[Source data]
==============================

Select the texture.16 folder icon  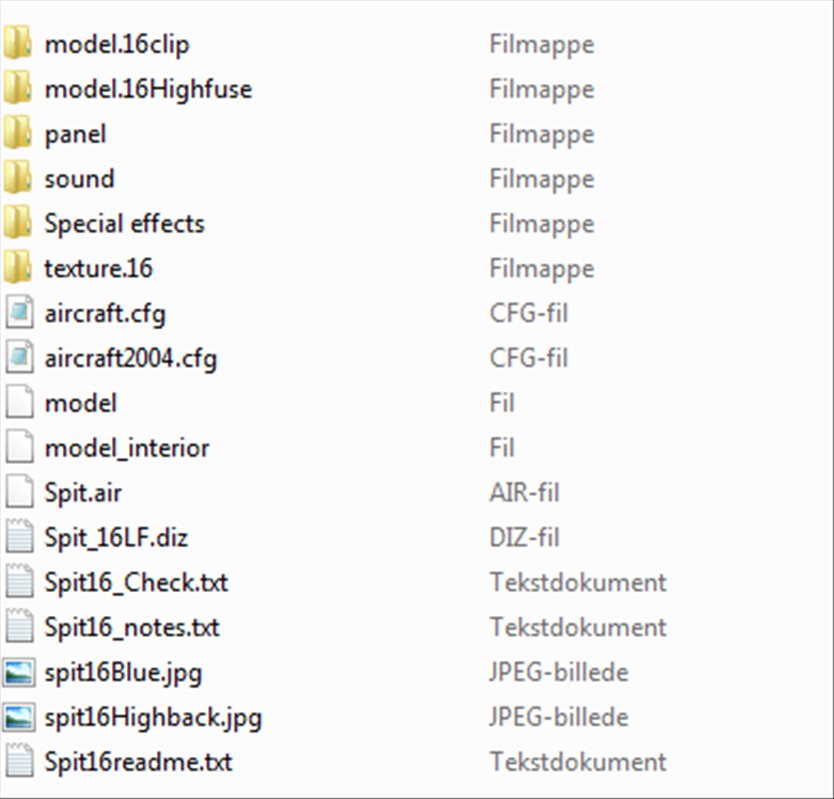(x=18, y=268)
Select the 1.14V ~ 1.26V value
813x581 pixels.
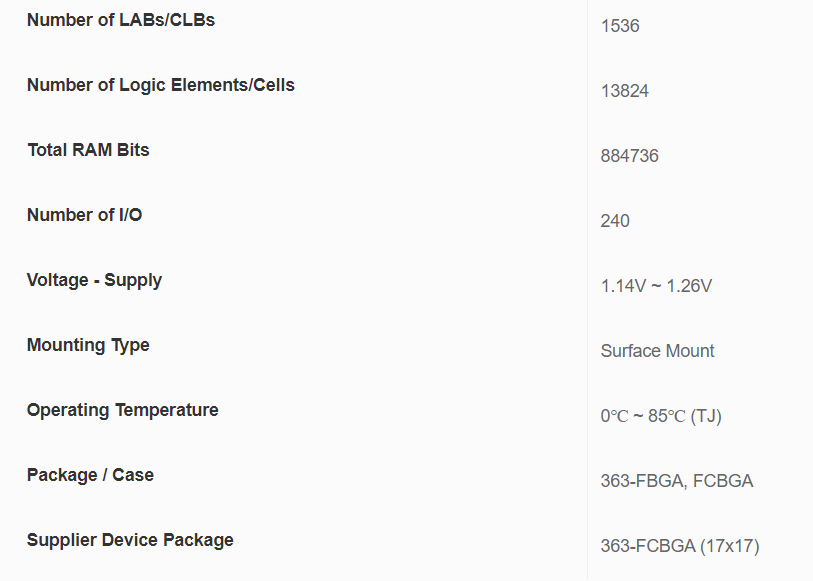pos(656,286)
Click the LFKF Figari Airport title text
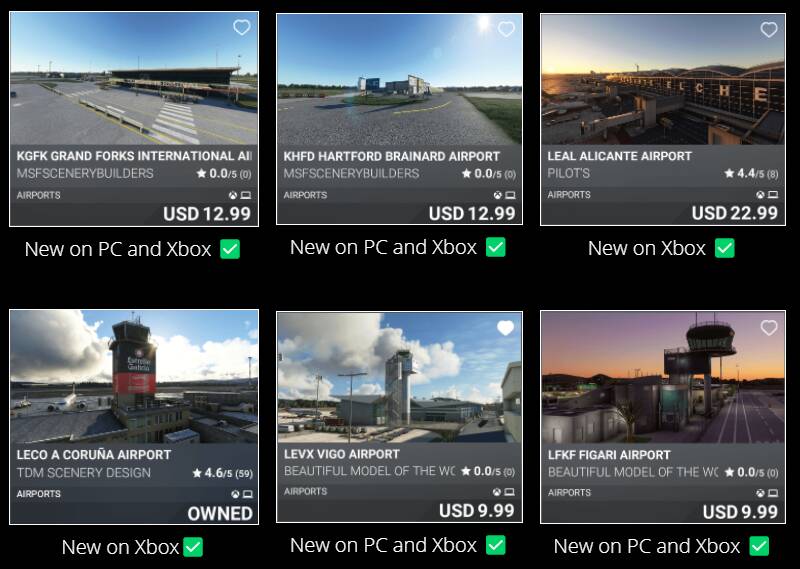 pyautogui.click(x=609, y=455)
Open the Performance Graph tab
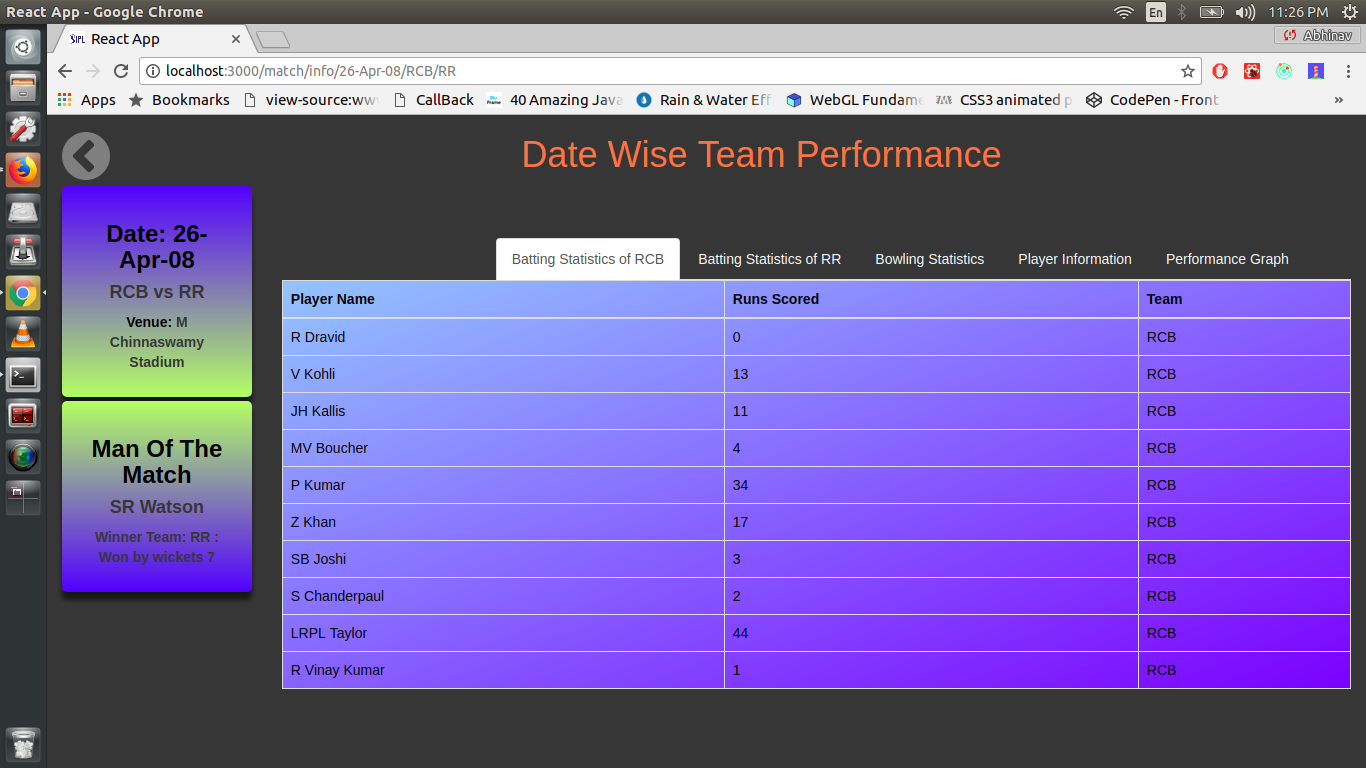 [1227, 259]
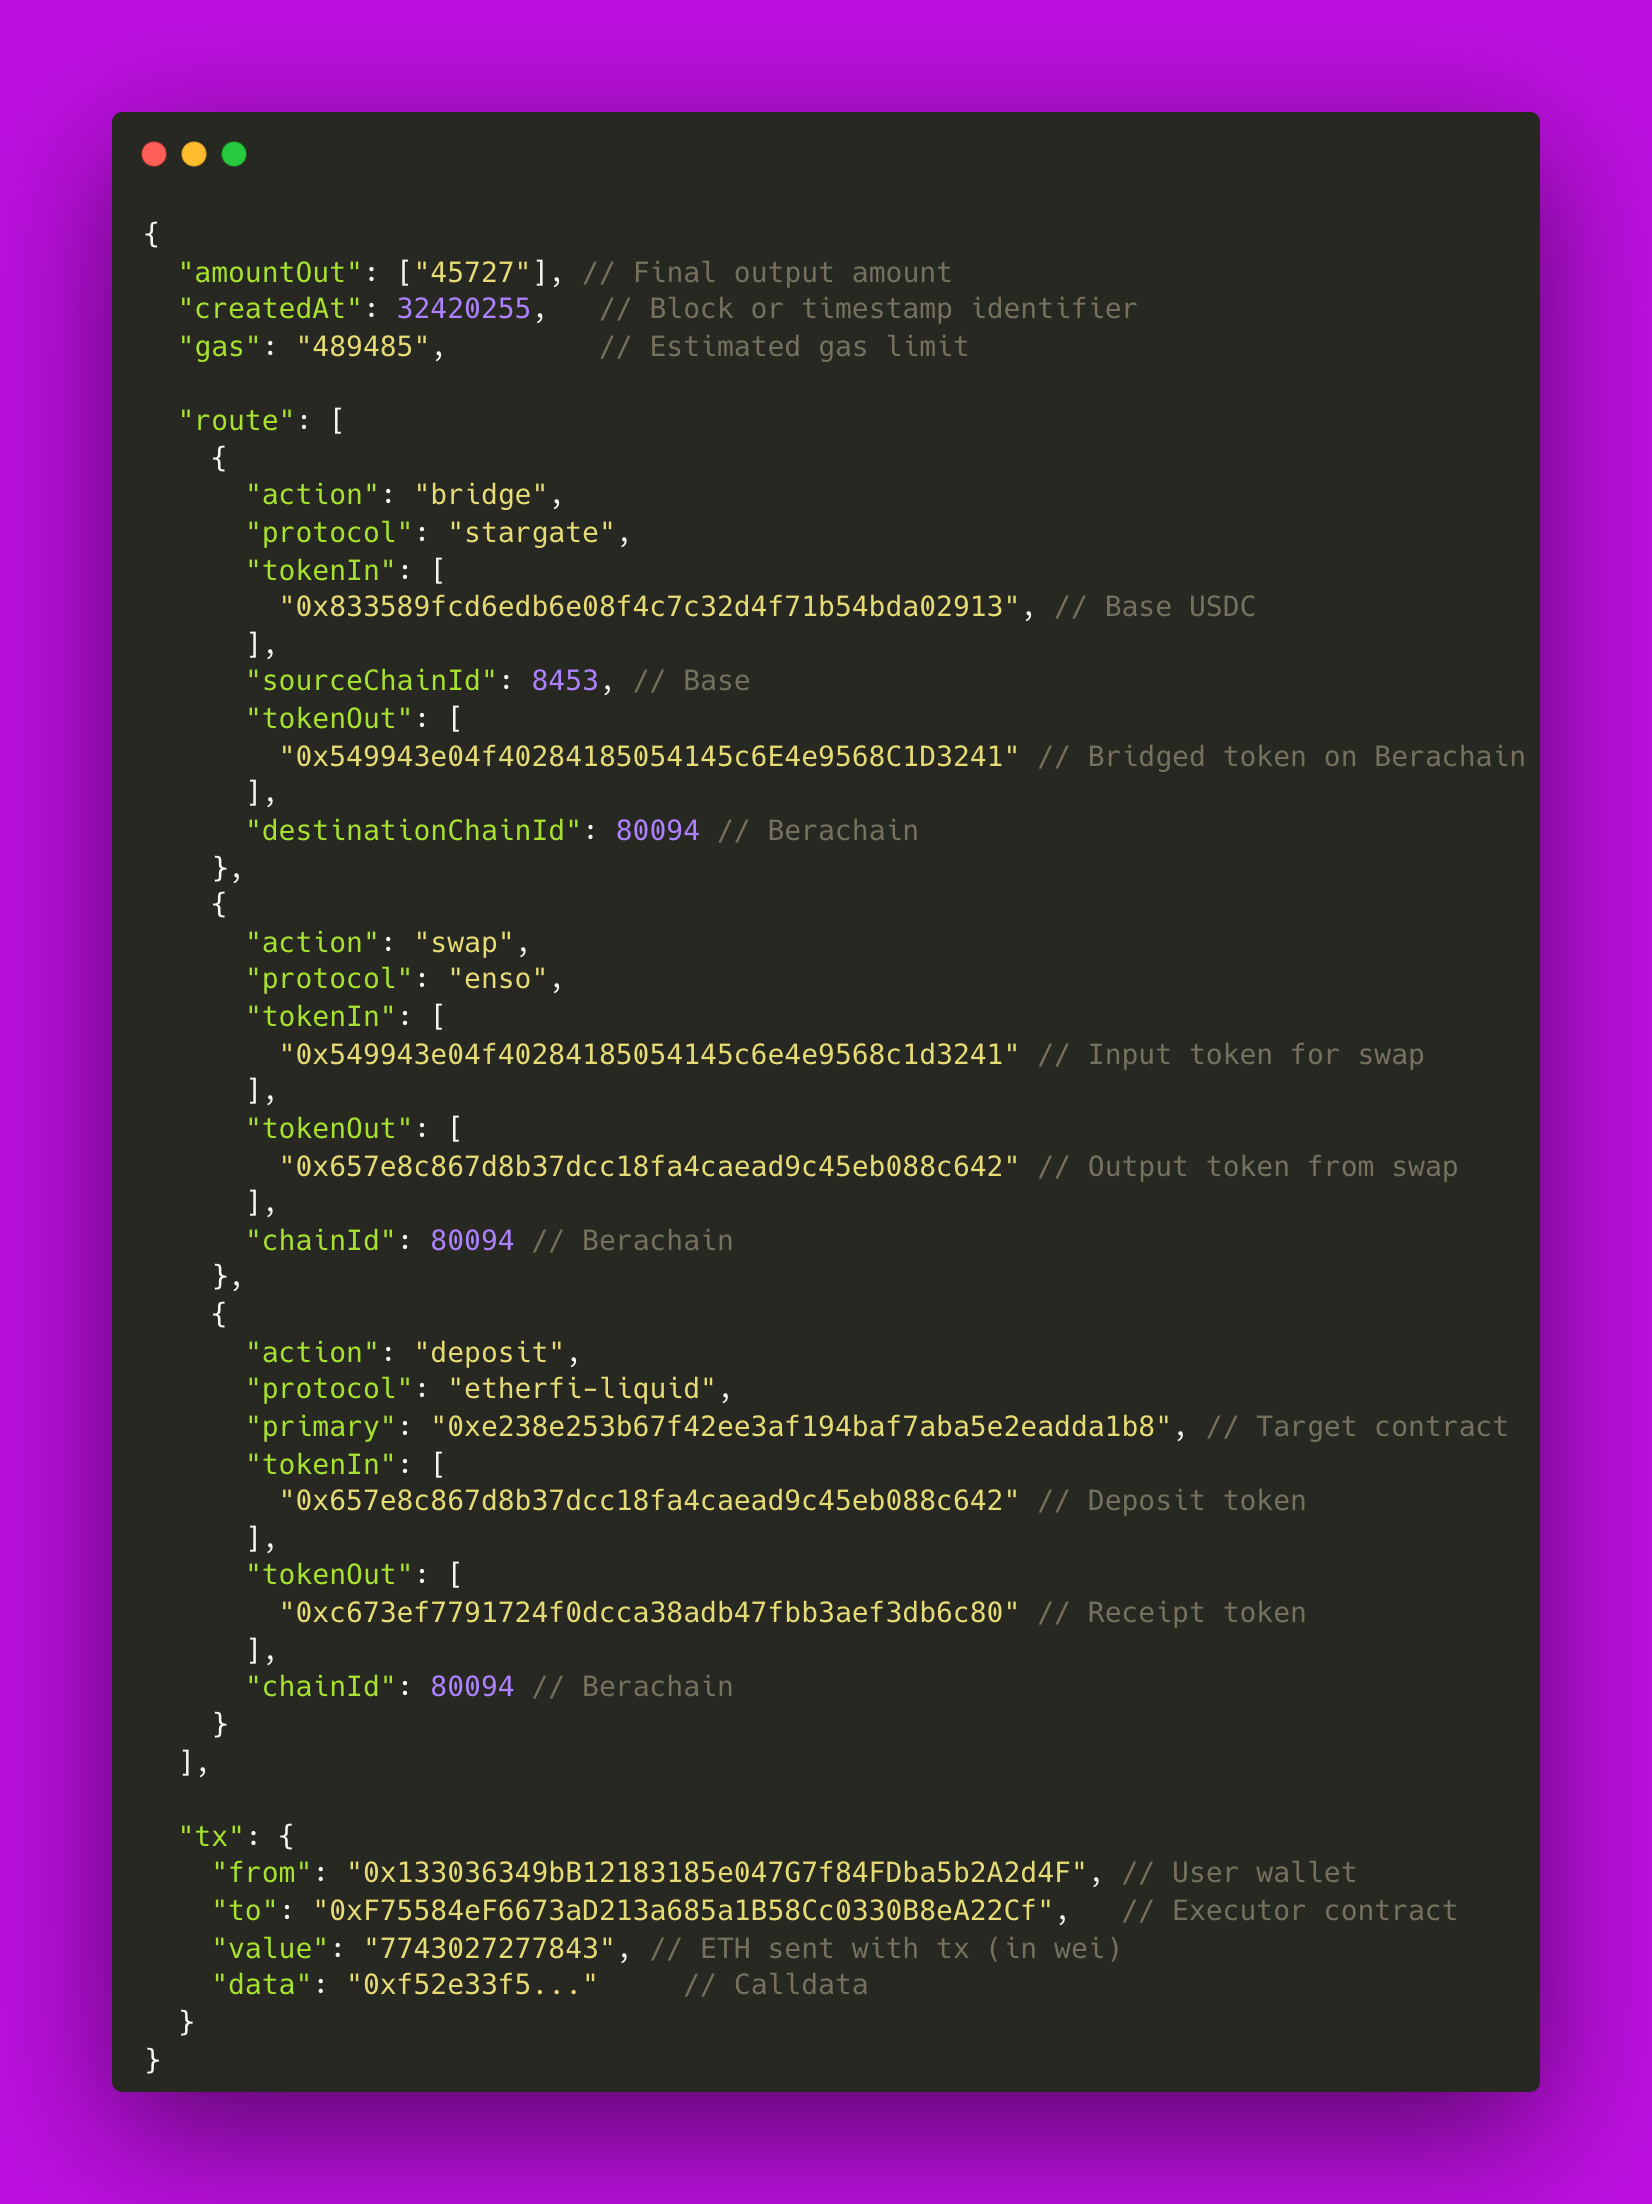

==============================

**What the task requires**
Exactly the lines from the one holding "Select the 1.14V ~ 1.26V value" through the last line of the entries, both included, are to be duplicated; leave the pictures out.

**Finished exercise**
Select the 1.14V ~ 1.26V value
813x581 pixels.
pos(656,286)
Click the LFKF Figari Airport title text
 pyautogui.click(x=609, y=455)
Open the Performance Graph tab
 [1227, 259]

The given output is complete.